I would agree that there is no complete philosophy, that knowledge and experience constantly increase.

Maybe the more appropriate way to say this is that there are layers of knowledge and experience and, in fact, Epicureanism suffers from arrested development.  If the Gardens hadn't been closed and burnt down by Xtians, Epicurean schools would have been prominent societies of progressive scientists and philosophers.  Their theory of the atom would have evolved with our scientific understanding, etc.

I do think that Epicureanism should be made relevant.  I think there is so much more that we know today about happiness, **how it occurs in the brain**, the role that tryptophan and serotonin play in happiness, the types of relationships and foods that favor happiness, all of this would render a new meaning to Epicurean values, concerned as they are with ethical hedonism.

Raw cacao, for instance, the stuff that chocolate is made from, is an anti-depressant (people may overcome depression with no big pharma products, only eating raw cacao and dark chocolate and other healthy foods daily), and today we know that also yerba mate, goji berries and berries in general, in fact the live-foods movement and lifestyle in its entirety with its focus on certain superfoods, have A LOT to add to the Epicurean ideas on how to live the good life, and to Epicurean ideas on simplicity.

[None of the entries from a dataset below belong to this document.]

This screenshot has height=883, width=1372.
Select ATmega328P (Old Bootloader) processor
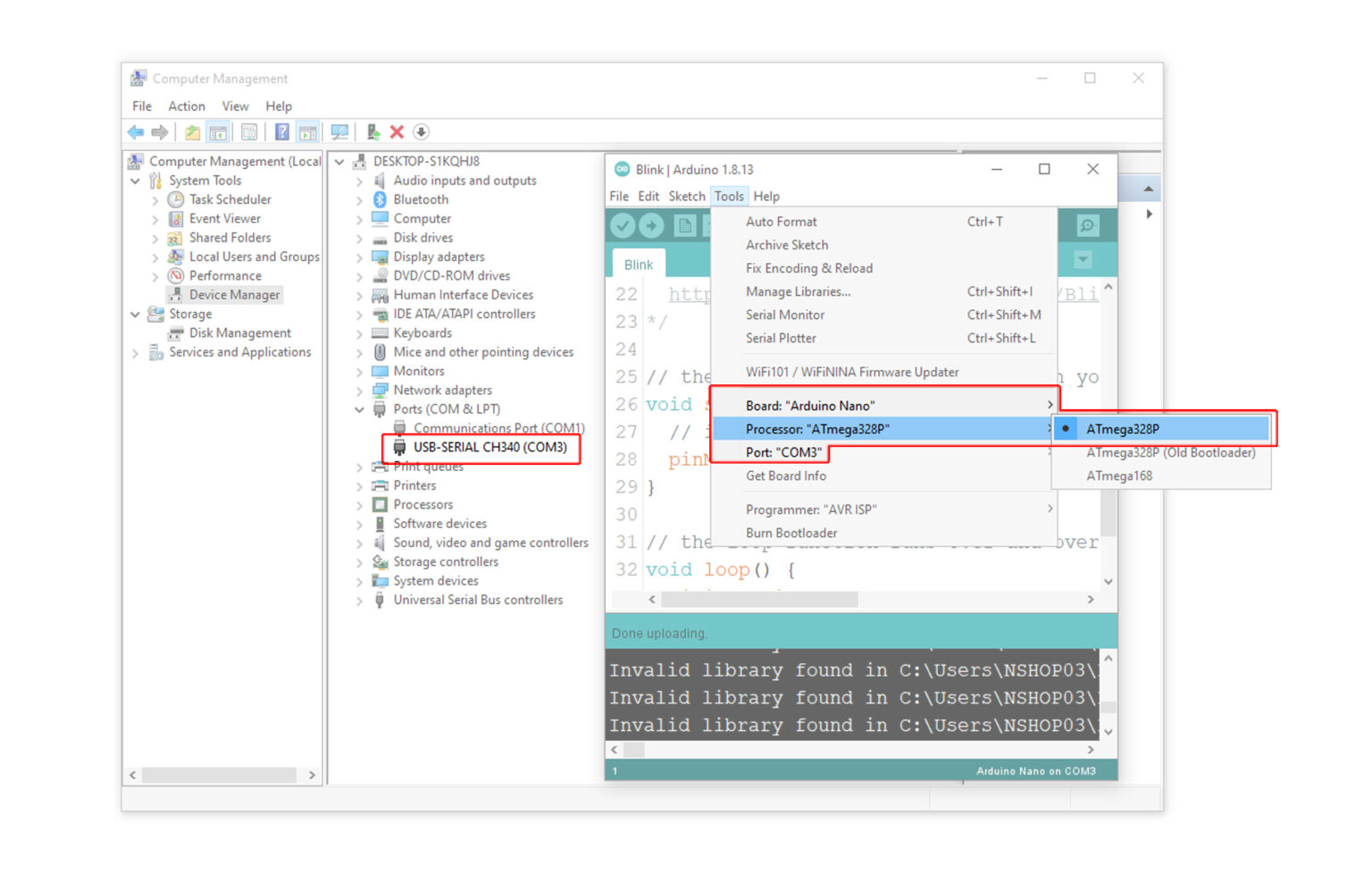click(1170, 453)
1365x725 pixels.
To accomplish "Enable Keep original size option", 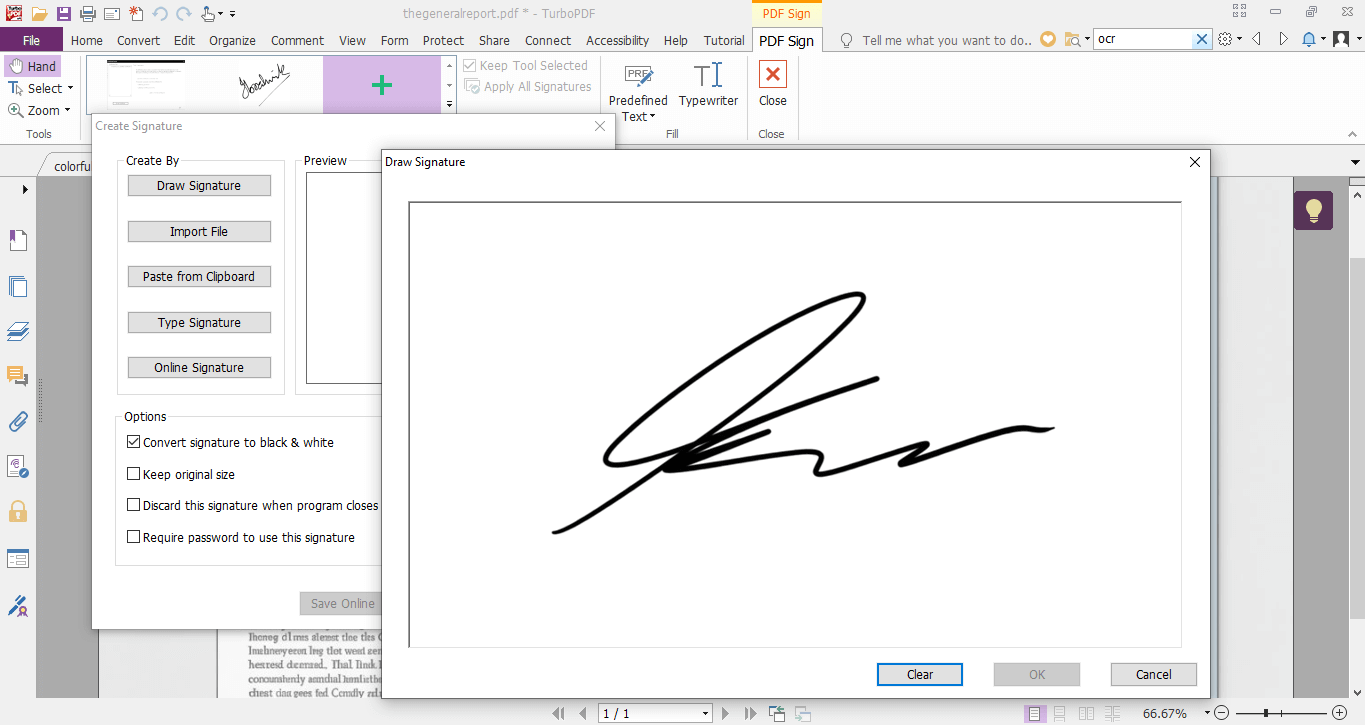I will point(133,473).
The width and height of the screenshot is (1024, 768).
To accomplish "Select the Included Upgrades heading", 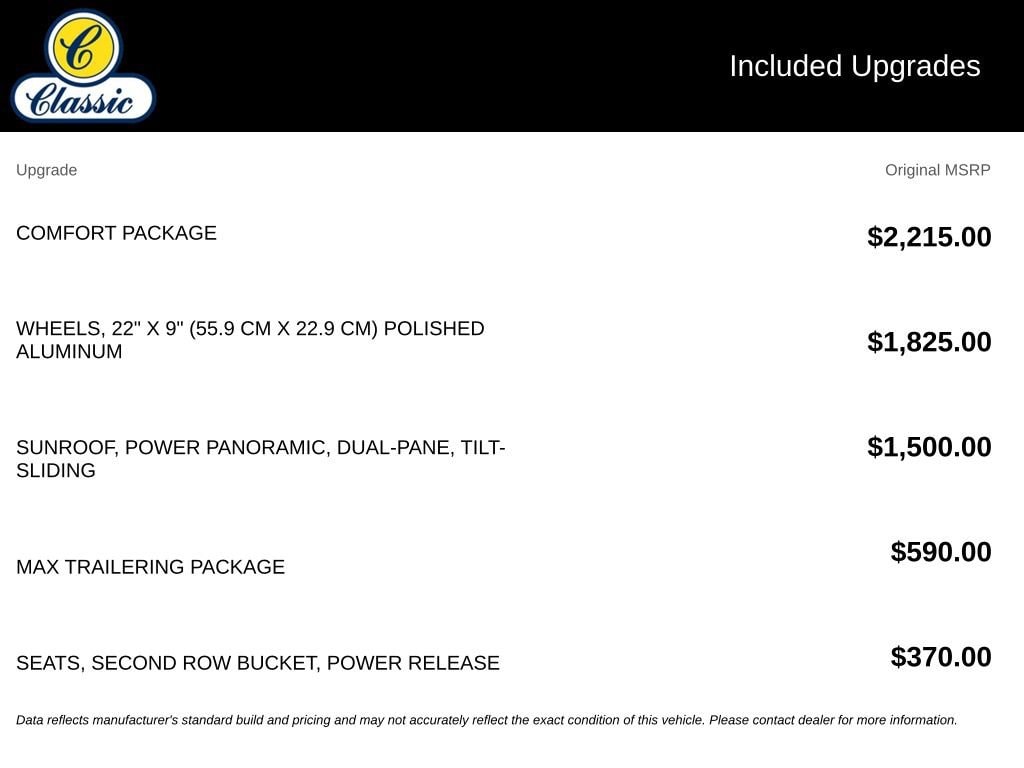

Historically Epicureanism came to be associated with fine wine and fine food, particularly because Christian propaganda reduced philosophical hedonism to one among its catalog of sins.  I think that we need to rescue Epicurean ideas on eating and on the good life because we now know that the stuff that we eat affects our moods and states of mind, that there are certain foods and experiences that inhibit or encourage the production of tryptophan, serotonin, anandamide and other feel-good hormones and that there are ways to scientifically advance happy states of mind through diet, exercise, a healthy sex life, etc.

All of this is, or should be, part of the science and philosophy of Epicurus.  If Epicurean Gardens had operated to this day without interruption, certain these are matters that would be of particular interest to them and would be part of the educational curricula of all Epicureans.

And so no, there is no complete philosophy, there are layers of knowledge that are accumulated and upon which we can continue to build.